The present invention relates to a method for anonymously reading database records, wherein each record has different access control permissions.
When controlling access to a sensitive resource, it is clear that the applicable access control policies can already reveal too much information about the resource. An example is a medical database containing patient records, where the access control list (ACL) of each record lists the names of the treating doctors. The fact that a patient's record has certain specialists in its ACL leaks information about the patient's disease. Many patients want to hide the fact that they are being treated by a plastic surgeon or a psychiatrist. Also, doctors treating a celebrity want to remain anonymous to avoid being approached by the press. As another example, in a multi-user file system, it can be desirable to hide the owner of a file or the groups that have access to it to prevent social engineering attacks, coercion, and bribery. In a military setting, knowing which files are classified “top secret”, or even just the percentage of “top secret” files in the system, can help an attacker to focus his attack.
But confidentiality of the stored data is not the only security concern. Privacy-aware users accessing the database can be worried about malicious database servers prying information from the query traffic. For example, the frequency that a patient's record is accessed gives a good idea of the seriousness of his condition, while the identity of the doctors that access it most frequently can be an indication of the nature of the disorder. Users can query the database anonymously, i.e., hiding their identity, roles, permissions, etc. from the database server, as well as hiding the index of the queried record. At the same time, the database server can be confident that only permitted users have access to the data, and that they cannot find out whom else has access to the data.
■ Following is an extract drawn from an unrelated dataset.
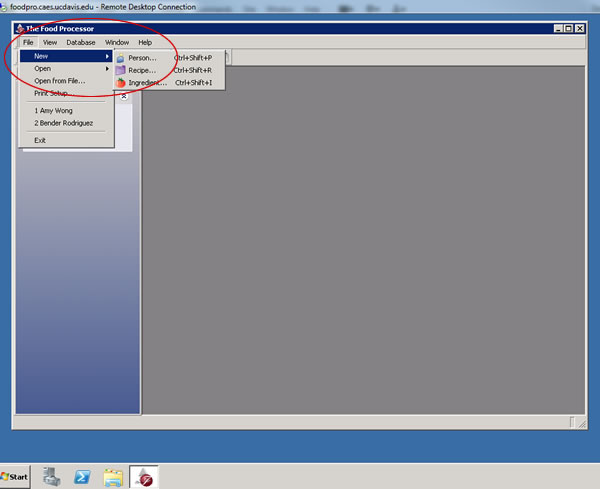Click the Food Processor title bar icon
Oblivious transfer (OT) protocols in their basic form offer users access to a database without the server learning the contents of the query, but place no restrictions on who can access which records. In the paper by J. Herranz, “Restricted adaptive oblivious transfer”, Cryptology ePrint Archive, Report 2008/182, 2008, access control restrictions were added to records the first time, but users have to authenticate openly (i.e., non-anonymously) to the server. Later, Coull et al. (“Controlling access to an oblivious database using stateful anonymous credentials”, in PKC 2009, LNCS, vol. 5443, 501-520, Springer, 2009) and Camenisch et al. (“Oblivious transfer with access control”, in ACM CCS 09, 131-140, ACM Press, 2009) proposed OT protocols with anonymous access control. In all of these works, however, the access control policies are assumed to be publicly available to all users, and the server notices when a user attempts to access a record for which she does not have the right credentials.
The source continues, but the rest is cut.